Collected data entries:
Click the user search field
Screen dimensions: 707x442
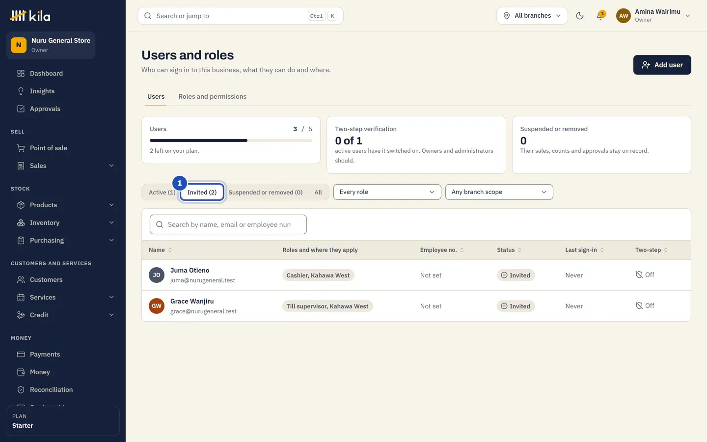pyautogui.click(x=228, y=224)
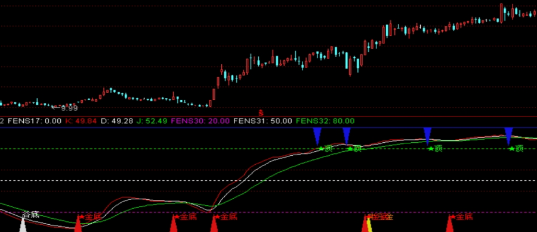Click the 9.99 low price annotation
The height and width of the screenshot is (232, 537).
point(69,108)
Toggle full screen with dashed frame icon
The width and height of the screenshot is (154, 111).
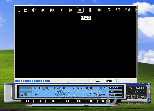click(118, 10)
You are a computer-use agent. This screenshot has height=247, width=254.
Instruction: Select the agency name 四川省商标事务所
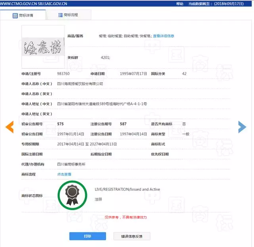(x=71, y=164)
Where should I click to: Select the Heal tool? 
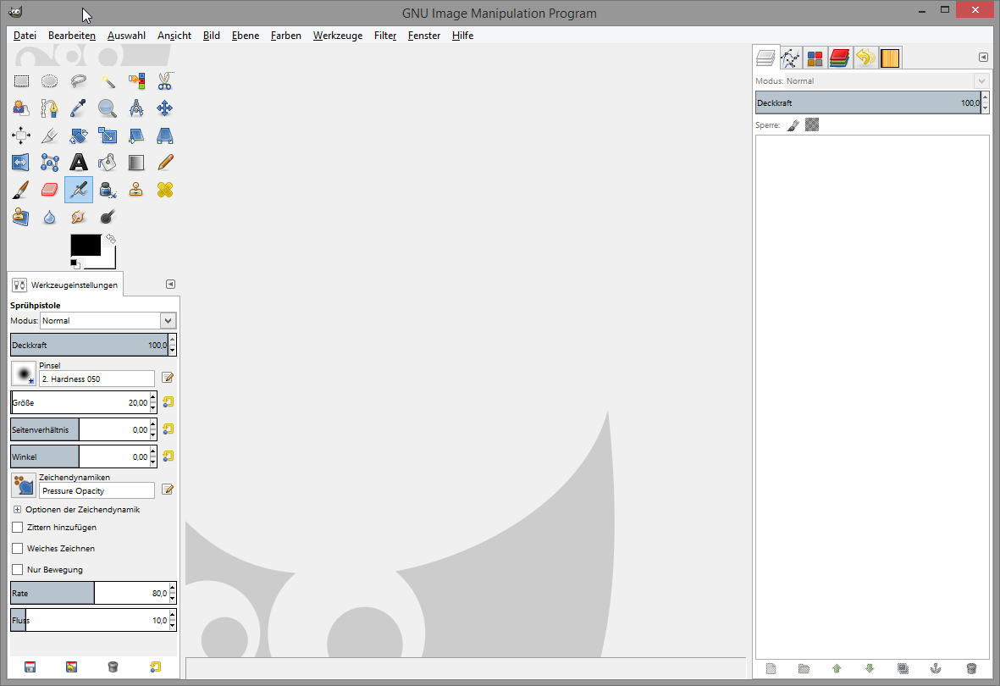tap(165, 190)
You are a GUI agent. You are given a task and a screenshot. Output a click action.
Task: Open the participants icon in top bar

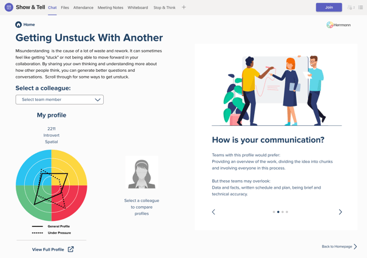pyautogui.click(x=351, y=8)
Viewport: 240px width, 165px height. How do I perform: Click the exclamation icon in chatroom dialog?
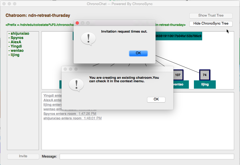tap(76, 85)
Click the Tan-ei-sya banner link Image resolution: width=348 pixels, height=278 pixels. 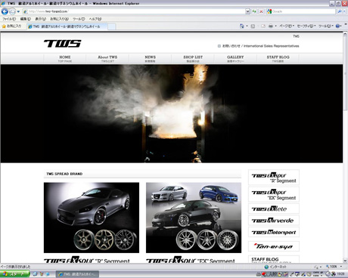pos(274,246)
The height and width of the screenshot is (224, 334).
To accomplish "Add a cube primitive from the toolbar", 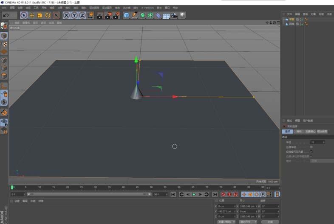I will [x=126, y=15].
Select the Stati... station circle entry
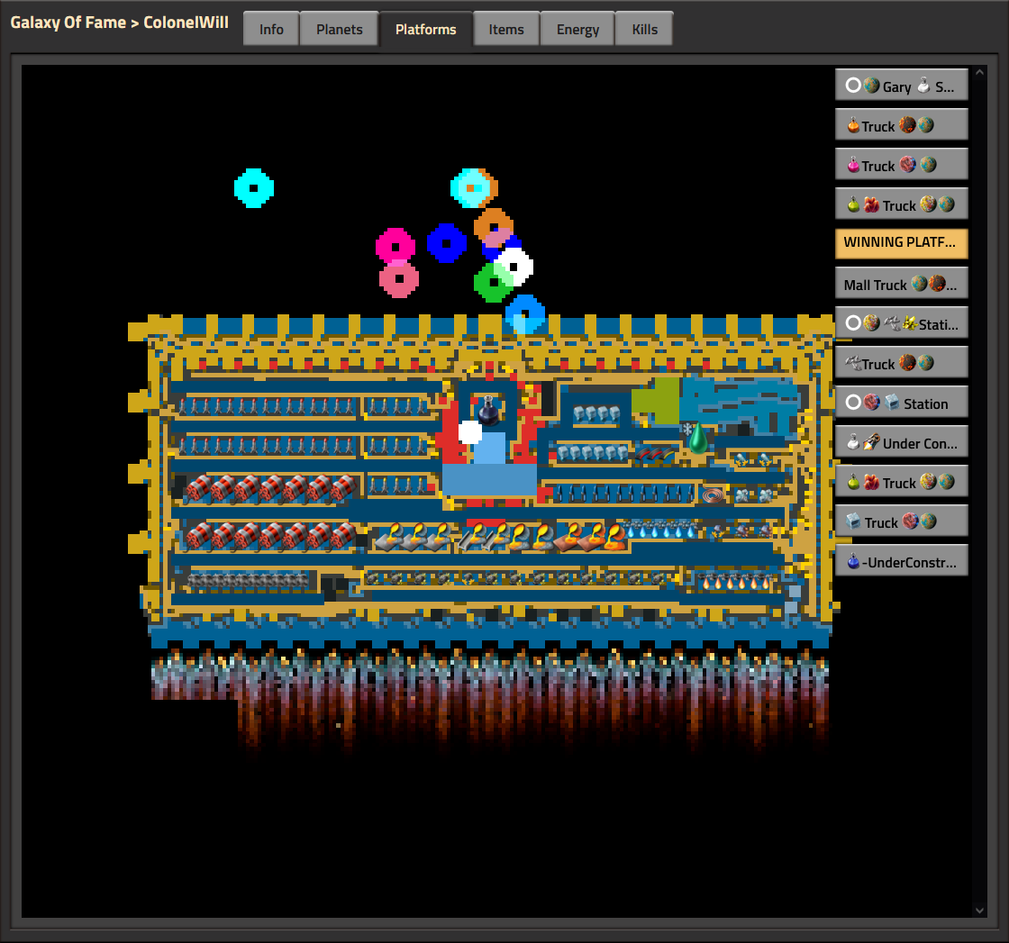This screenshot has height=943, width=1009. (901, 323)
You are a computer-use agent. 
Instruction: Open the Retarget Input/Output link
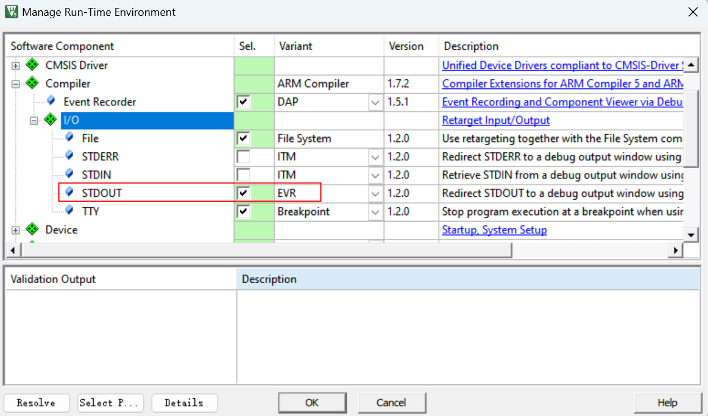495,121
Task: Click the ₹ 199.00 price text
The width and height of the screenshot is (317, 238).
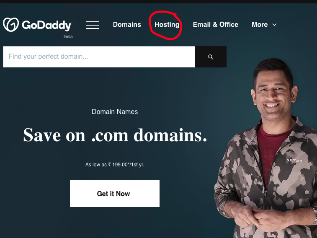Action: tap(118, 165)
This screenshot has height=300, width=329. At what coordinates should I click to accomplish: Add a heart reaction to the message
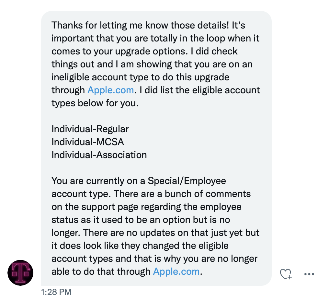286,274
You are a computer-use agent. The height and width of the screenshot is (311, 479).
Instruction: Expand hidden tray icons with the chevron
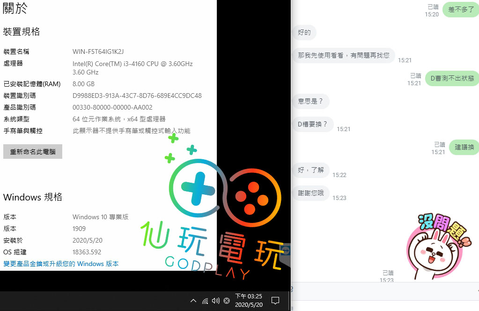tap(193, 301)
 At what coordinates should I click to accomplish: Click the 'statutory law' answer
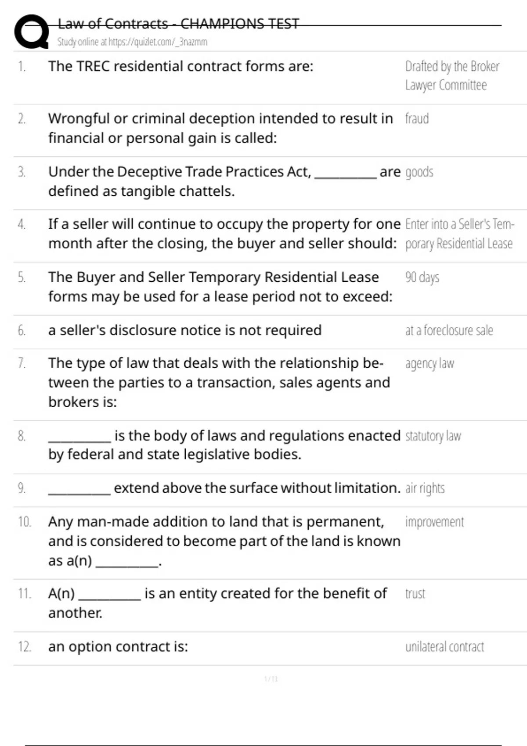[433, 436]
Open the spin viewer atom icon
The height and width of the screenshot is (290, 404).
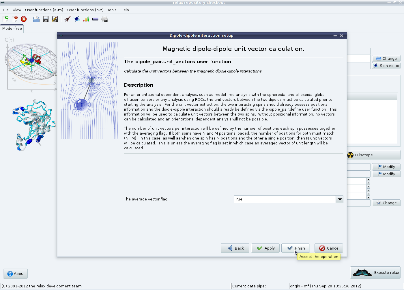(77, 19)
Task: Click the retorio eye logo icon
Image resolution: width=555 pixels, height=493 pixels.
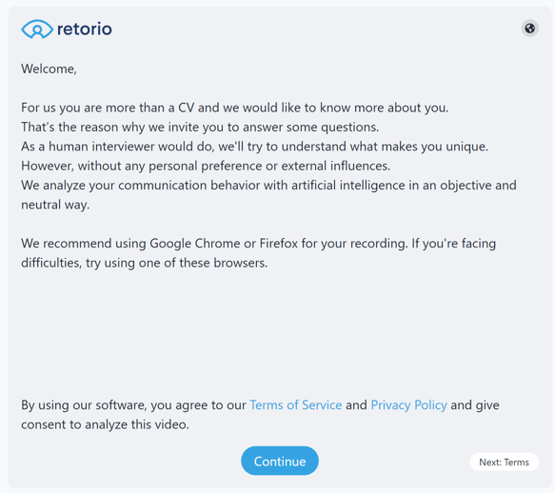Action: tap(37, 29)
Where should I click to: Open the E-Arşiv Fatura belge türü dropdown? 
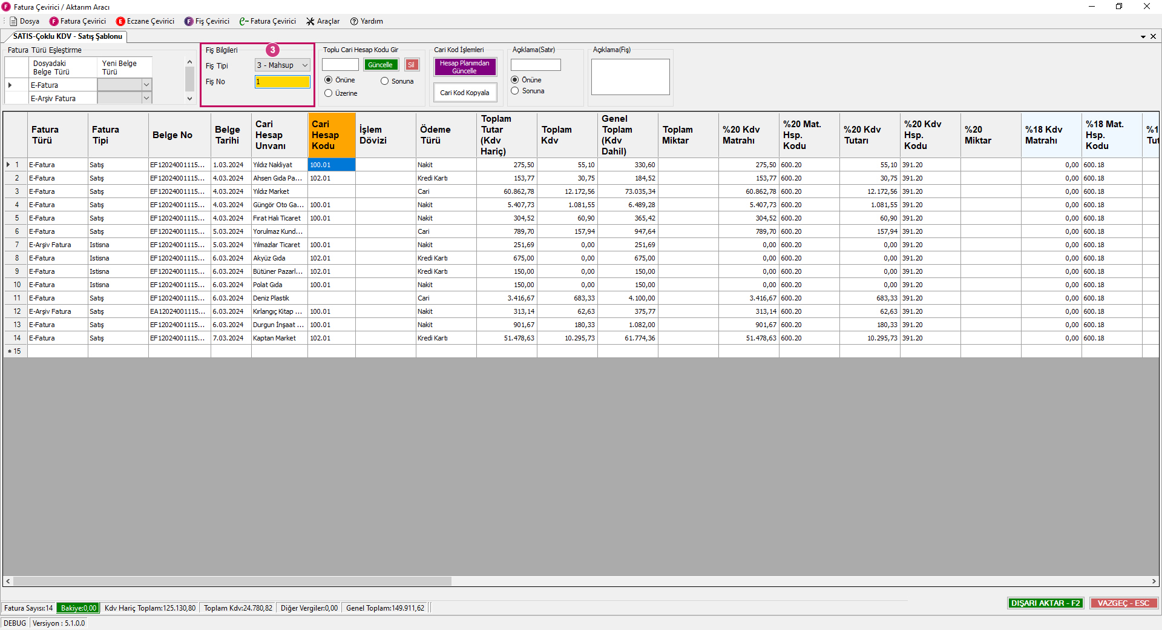point(146,98)

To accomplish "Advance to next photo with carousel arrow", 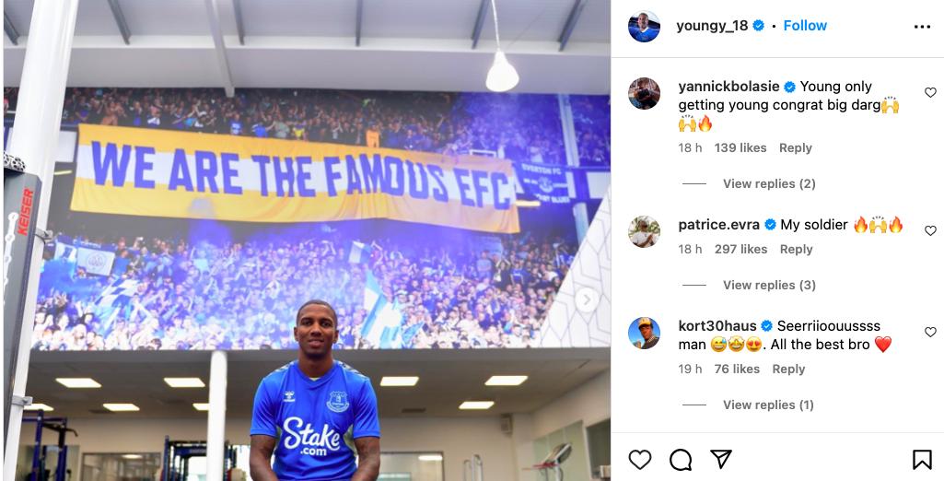I will [587, 299].
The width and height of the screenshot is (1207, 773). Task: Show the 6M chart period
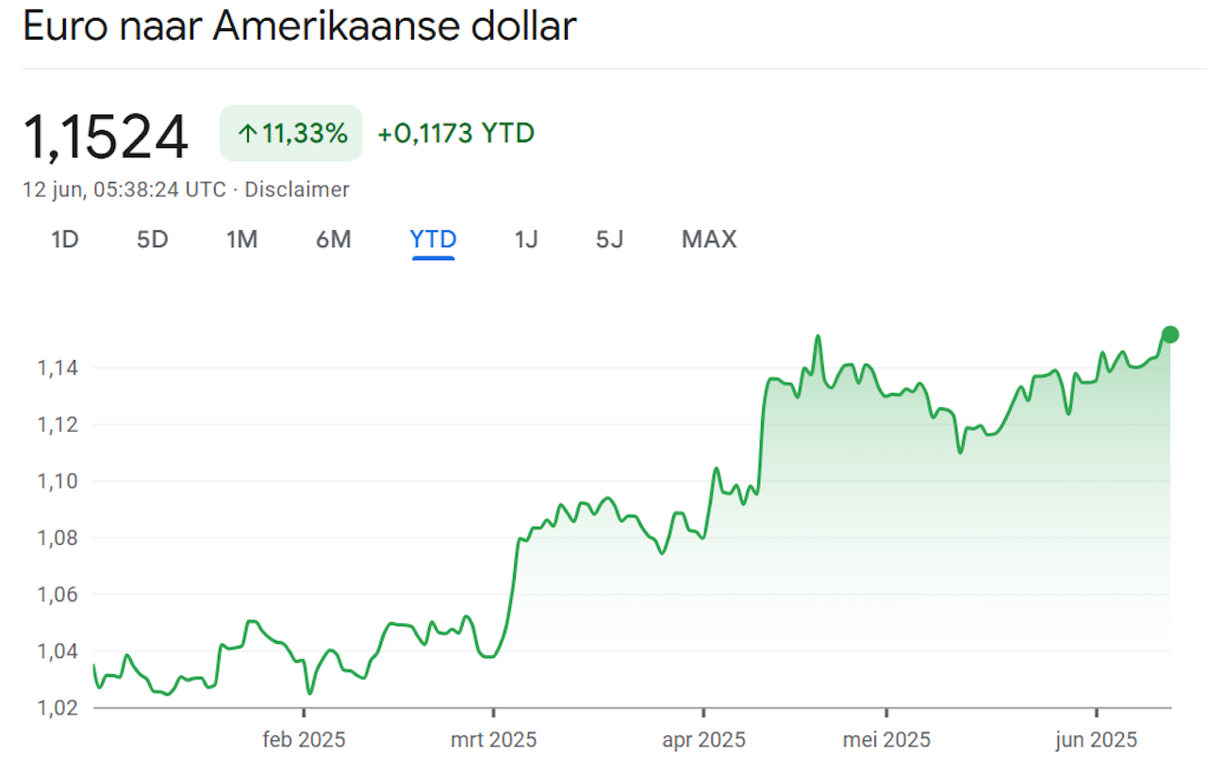coord(333,239)
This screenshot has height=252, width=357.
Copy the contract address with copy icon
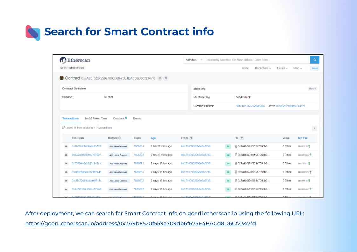pyautogui.click(x=160, y=78)
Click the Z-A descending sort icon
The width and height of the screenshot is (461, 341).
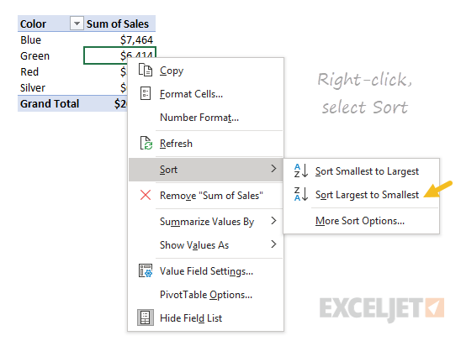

* Work required *
Go to the line that contains "This screenshot has height=252, width=357." and copy exactly from there through the last line of the records above, both included. Omit pictures.

* Task response *
This screenshot has height=252, width=357.
Copy the contract address with copy icon
pyautogui.click(x=160, y=78)
Click the Z-A descending sort icon
The width and height of the screenshot is (461, 341).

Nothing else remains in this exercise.